I don't mind cleaning the mess, I just hope I'm doing it right and that he'll learn eventually. Also, I keep reading about positive reinforcement, but its hard to postively reinforce when he doesn't do the right thing.


----------



## RubyFeuer (Mar 30, 2010)

And that's why you need to take him out very very often and be super super happy when he does go potty outside and give him treats and stuff.


----------



## RomeoSnow (Dec 23, 2010)

Um how much time do you have on your hand? Because I have a slightly time consuming method that works really well for me. 
I've successfully done this with a two year old pom who refused to go outside for anything, let alone pee/poo. 

The basic idea is to teach the dog about the outside world. 

In essence this is my formula. 
*note, it's vital to carry doggy a little as possible.
Dog on leash.
Walk outside.
Let dog sniff for 20 sec max. If no sniffing, fine! No talking from you. 
After 20 sec, say "let's go!" or dogs name, or anything else you want. (signifies the commencing walk behaviour.)
Walk for 5-10 minutes.
Stop at a pee/poo spot other dogs use. fire hydrant, green spot, tree, ect.
Give your dog about 30 seconds,
- if they do nothing, walk in a small circle with them to show the idea that we are hanging out here for now. 
-if dog sniff's, excellent! Calmingly tell them good boy/girl. but don't say too much, *idea being we want her to do it themselves, natures way, no confusing words. Let them walk around until they go, or stop sniffing.
-if dog pee/poo's Perfect! they get it. Calmingly tell the,, good. and after they pee/poo let them do their favourite thing (cookies, running free, ball, being cuddled or carried.)
*idea being that pee/poo outdoors make humans REALLY pleased and I (the dog) get cool things for it!

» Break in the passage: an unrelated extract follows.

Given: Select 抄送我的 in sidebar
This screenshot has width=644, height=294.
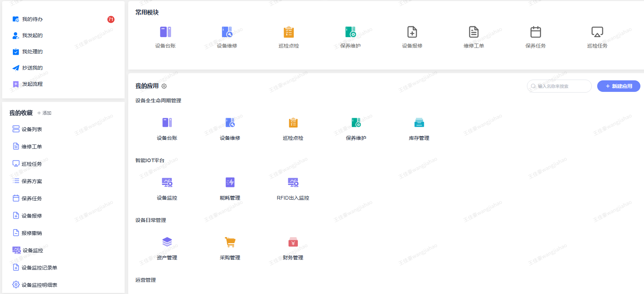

If they did nothing, no sniffing, or no pee/poo. 
Just walking in a few circles, giving about 30 seconds for them to decide what they do. 
If still nothing it's okay, just find a nice spot to chill for a few minutes.
Maybe give some water, or do a couple of plays/treats/tricks, whatever it is you guys do, maybe play with that chew toy.
After wards repeat everything above.
Trust me. it works. 
Even if your dog still has accidents inside. 
if you keep this up. 
Do it 4-5 times a day, or idk how your pup is maybe more often.


----------



## RubyFeuer (Mar 30, 2010)

RomeoSnow said:


> Um how much time do you have on your hand? Because I have a slightly time consuming method that works really well for me.
> I've successfully done this with a two year old pom who refused to go outside for anything, let alone pee/poo.
> 
> The basic idea is to teach the dog about the outside world.
> ...


Excellent ^^


----------



## lil_fuzzy (Aug 16, 2010)

RomeoSnow said:


> Um how much time do you have on your hand? Because I have a slightly time consuming method that works really well for me.
> I've successfully done this with a two year old pom who refused to go outside for anything, let alone pee/poo.
> 
> The basic idea is to teach the dog about the outside world.
> ...


If the dog isn't fully vaccinated, going to a pee spot that other dogs use isn't an option. But, that gave me an idea, you could take some of the poo from inside and put it outside where you want him to go. Same for urine, just soak it up with something and then wring out a few drops outside.



RubyFeuer said:


> You should feel lucky lol btw whenever I see that little picture of Pixie I think she is the cutest poodle mix I've ever seen.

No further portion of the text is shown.